Well, I had wanted to reach Millen Carmody, and Defoe was granting my wish. We might even lie on adjacent racks in Bay 100. After what I'd told Defoe, we should rate such reserved space!
Lawton approached with the hypospray, and a pair of expediters grabbed my arms. He said: "I want to leave one thought with you, Wills. Maybe it will give you some comfort." His smirk told me that it certainly would not. "Only Defoe and I can open Bay 100," he reminded me. "I don't think either of us will; and I expect you will stay there a long, long time."
He experimentally squirted a faint mist from the tip of the hypospray and nodded satisfaction. He went on: "The suspension is effective for a long time—several hundred years, perhaps. But not forever.

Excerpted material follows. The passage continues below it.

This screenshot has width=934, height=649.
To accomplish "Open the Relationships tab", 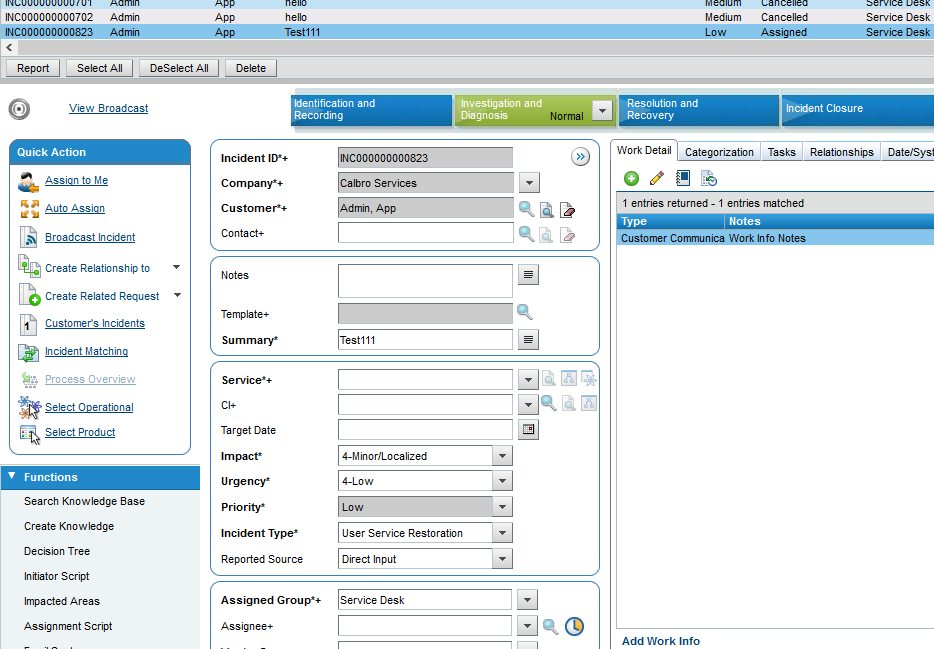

In time the enzymes of the body begin to digest the body itself." He pursed his lips thoughtfully. "I don't know if the sleeping brain knows it is pain or not. If it does, you'll know what it feels like to dissolve in your own gutwash...."
He smiled. "Good night," he crooned, and bent over my arm.
The spray from the end of the hypo felt chilly, but not at all painful. It was as though I had been touched with ice; the cold clung, and spread.
I was vaguely conscious of being dumped on one of the surgical tables, even more vaguely aware of seeing Rena slumping across another.
The light in the room yellowed, flickered and went out.